Sepehr Sadighpour

Data & ML Ops Tech Lead

Profile

Experienced Data & ML engineer with a passion for building software that aids in rapid development of AI products.

Experience

Equilibrium Energy

Staff ML Ops Engineer

Oct 2022 - Present
  • Designed and built a new ingestion framework based on Temporal.io and dbt.

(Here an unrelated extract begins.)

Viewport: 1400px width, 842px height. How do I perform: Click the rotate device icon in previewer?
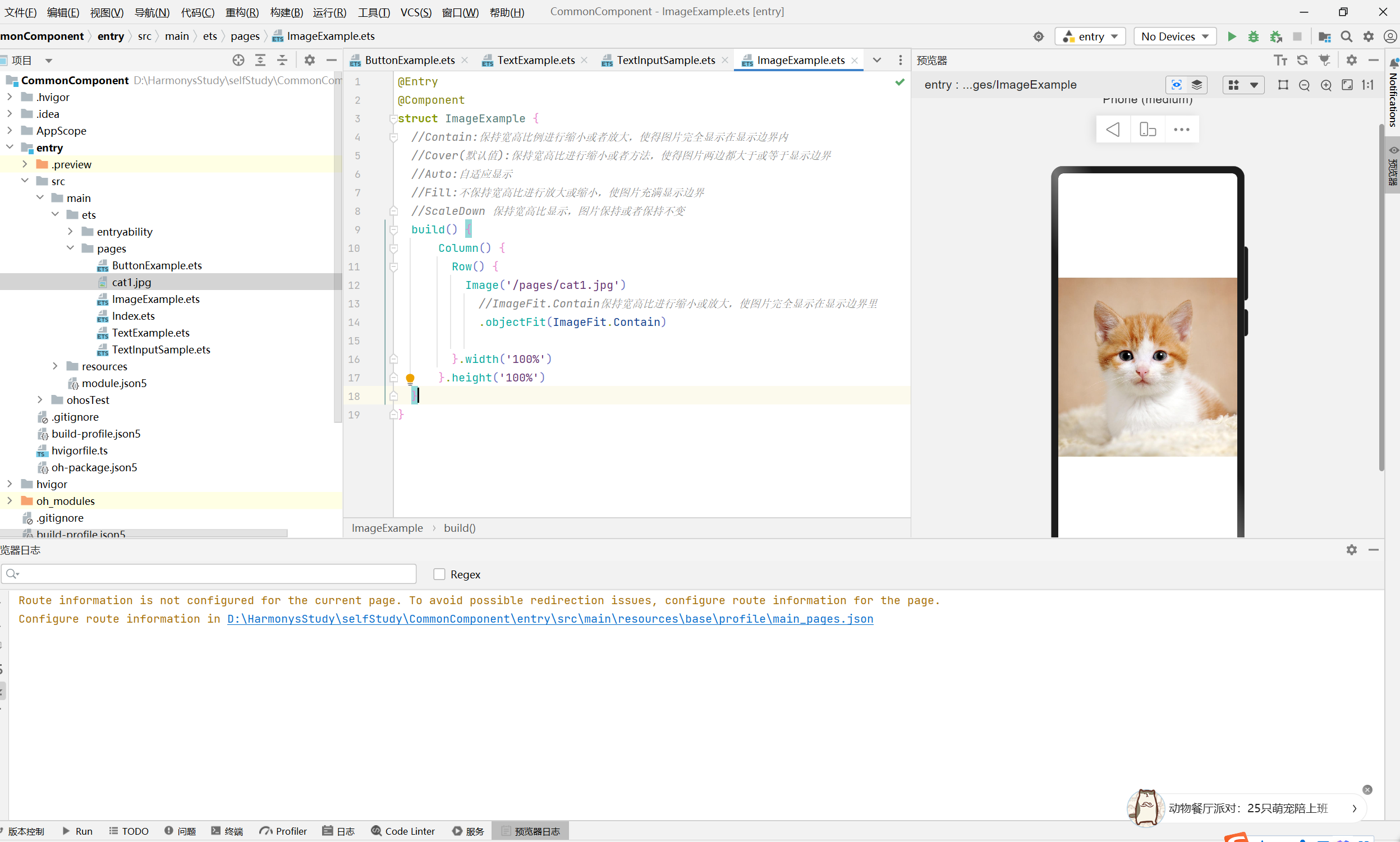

Reduced duration of backfills from days to minutes, while reducing cost and improving resilience to outside outages
  • Implemented distributed hyper-parameter tuning of Deep Learning models in Metaflow
  • Tracked DORA and ML Test Score for communicating ML infra maturity to management
  • Simplified Feast feature store management to allow Data Scientists to self-serve
  • Developed dashboard for visualizing time-series forecast output and model performance
  • Introduced Great Expectations to validate data at ingestion
  • Designed experimentation workflow for data scientists, allowing them to self-serve via sandboxed clones of data warehouse & personal dbt development workflow
  • Technologies: Terraform, Docker, Kubernetes, AWS EKS, Metaflow, Temporal.io, dbt, Snowflake (Streams & Tasks for CDC), Airflow MWAA, Great Expectations, pants, Feast, Argo Workflows, Argo CD, Tensorflow, XGBoost, Optuna, Dash

Actium Health

Staff Data Engineer & Manager

Mar 2021 - Oct 2022
  • Managed and mentored team of 4 data engineers, acting as tech-lead and scrum master.
  • Identified and addressed gaps in visibility, monitoring, and alerting
  • Introduced rigorous standards of validating data pipelines and monitoring system behavior.
    Technologies: Jira, Kubernetes, prefect

Bodyport

Senior Data Engineer

May 2020 - Mar 2021
  • Built tooling for visualizing and annotating physiological time-series data from device for use in machine learning applications
  • Set up production replicas, ETL, and data warehouse for analytical and research purposes
  • Brought all data-science related infrastructure under code, creating a completely reproducible tech stack.
  • Created developer tools for generating realistic data while protecting patient privacy.
    Technologies: Dash, Terraform, Azure App Service, postgres+pglogical, scipy, scikit-learn

Clarify Health Solutions

Senior ML Engineer

June 2018 - Mar 2020
  • Architected ML training and tracking framework capable of parallel training and serving 1M+ models in production in batch and real-time modes.
  • Implemented distributed model interpretation framework in Spark.
  • Built Spark pipelines for data validation, feature engineering, and model training on 10s of billions of rows of healthcare claims and social determinants of health data.

ML Engineer

Nov 2017 - June 2018
  • Trained risk models for a variety of health outcomes, implementing requirements from statistics experts and translating government policy documents (Medicare/Medicaid)
  • Technologies: H2O, AWS (ECS/Batch/EMR/Redshift), Spark+Spark ML, dagster

Omada Health

Data Scientist

Apr 2016 - Jul 2017
  • Guided product direction via analyses of trends in participant behavior, leading to 6% lift in user engagement
  • Designed and implemented A/B tests for new features in close collaboration with product
  • Managed 4-person data team's research into areas such as chatbots, reinforcement learning, and machine vision
  • Proposed and prototyped multi-armed bandit for more data-efficient personalization
  • Used Word2Vec & Doc2Vec to cluster patient communications.
    Technologies: pandas, gensim, VowpalWabbit, R/Shiny/ggplot

Galvanize University

Data Science Fellow

Oct 2015 - Jan 2016
  • Capstone Project: Generated text embeddings of scientific publications and built an information retrieval app for searching Arxiv semantically, using vector length to control temperature of results.

BayThrive

Owner, Developer, Project Manager

Jan 2010 - Apr 2016
  • Increased traffic 20x and conversion rates 4x for biotech sales firm through SEO and iterative design.
  • Built development and production infrastructure for early-stage AI startup using Docker and Ansible.
  • Developed heuristic for financial research firm to estimate degree of self-similiarity in time-series data.

Mepkin Abbey

Webmaster, Go-To Guy

Jun 2008 - Jan 2010
  • Built WordPress website, e-commerce solution, and trained store employees in inventory management and fulfilling online sales.
  • Managed development of custom registration system, from need-assessment to hiring and project management.

Education

Duke University

Bachelors of Science, Physics

Class of '08

Capstone Project: Trained neural networks to solve for energy states of quantum systems by representing the system Hamiltonian. Used genetic algorithms to reduce training time.